In a commencement address at historically black Southern University in New Orleans, the decorated Vietnam veteran, who came back to the United States an anti-war activist, asked 670 graduates to reject "the cynicism that says you can't make a difference."
"In the last days we've all seen photos of horrific abuses in an Iraqi prison that do a disservice to the courageous efforts of over 100,000 American soldiers," Kerry said. "Those abuses have done enormous damage to our country."
The four-term senator from Massachusetts, who voted for the Iraq war but against $87 billion for operations there and in Afghanistan (news - web sites), said the U.S. soldiers' treatment of Iraqis at Abu Ghraib prison had harmed U.S. objectives and empowered those who find fault with the United States.
"It requires us to work even harder to present who we really are, and if you choose to, you can help to do that," Kerry said. "The Peace Corps is the most powerful symbol of non-military service in our history."
The presumptive Democratic nominee and Republican President Bush (news - web sites) have both called for expanding the Peace Corps, an enduring legacy of another senator from Massachusetts, former President John F. Kennedy.
In his 2005 budget, Bush asked Congress for $401 million for the Peace Corps, up from its current $300 million.
More than 7,000 Americans now serve in the Peace Corps, according to its Web Site.
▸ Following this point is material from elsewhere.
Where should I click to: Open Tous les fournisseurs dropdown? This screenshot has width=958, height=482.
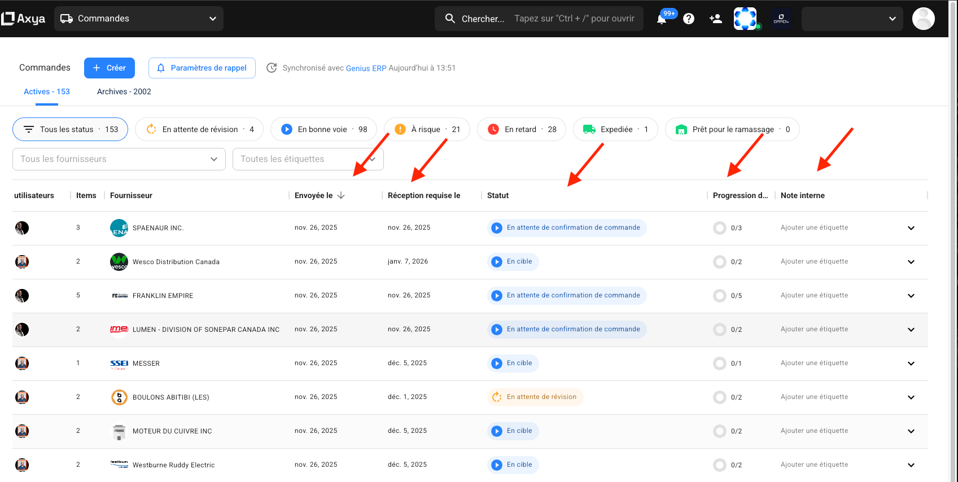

They work in 71 countries in projects related to agriculture, health, information technology, business development, the environment and education.
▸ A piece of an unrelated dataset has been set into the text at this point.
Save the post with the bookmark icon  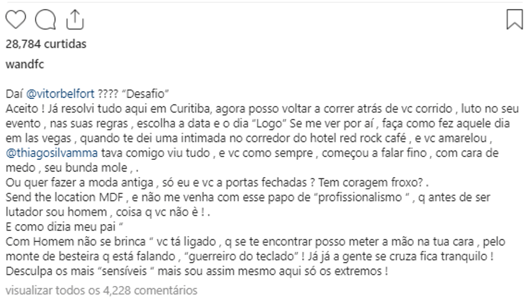(515, 20)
"If there was ever a time when everyday people in the most deprived countries, cities and villages of the world need to see idealistic Americans working to help them, it is today, when we are engaged in a struggle to win the hearts and minds of people everywhere," Kerry said.
The uproar that has followed the release of photographs of U.S. soldiers humiliating naked Iraqi prisoners requires Americans to work even harder "to present who we really are," he told the graduates.
Kerry has called for Secretary of Defense Donald Rumsfeld to resign and for Bush, as commander in chief, to demand accountability and take full responsibility.
In a speech that focused on values and opportunity, Kerry acknowledged the reluctance of many young people to enter public service, but said he was convinced that could be turned around.
"I know that many of you may be skeptical, and I don't blame you," he said. "It's hard to find faith and answer the call of citizenship and service when you believe today's call to arms may be tomorrow's broken promise."
At least one of Kerry's own proposals to encourage young Americans to make a difference -- a $3.5 billion "service-for-college" initiative that would offer students the equivalent of their state's four-year public college tuition in exchange for two years of service -- will be scaled back because of the ballooning federal budget deficit.
I wonder how many Bradley's and Stryker's the Peace Corps has in it's current inventory.
I heard a really funny story a few years ago on a talk radio show (Jim Bohannon, I think - I was at UF and the talk radio options were very limited in Gainesville). Anyway, the guest was some sort of African bush guide and related a tale about some PC volunteers who came across a water hole one day and decided to go for a swim. So they stripped off their clothes and ran into the water, despite this guy screaming at them that the water was full of crocodiles. Their response - "It's okay, we're in the Peace Corps!"
Apparently, the crocs found the PC volunteers just as tasty as the locals they were accustomed to dining on.
My elderly parents, fervent Democrats, volunteered for the Peace Corps in their retirement. What a fiasco. While they were terribly earnest folks, neither of them had any skills whatsoever that were useful in the Latin American country to which they were sent.
Not only that, but they cost the U.S. taxpayer mucho $$$ for their support, which included their hospitalization for parisitic disease, which they of course contracted in that steaming tropical country.
Every PC volunteer I have ever met has been either a hopelessly naive liberal college kid or elderly Dim; or the type you've described.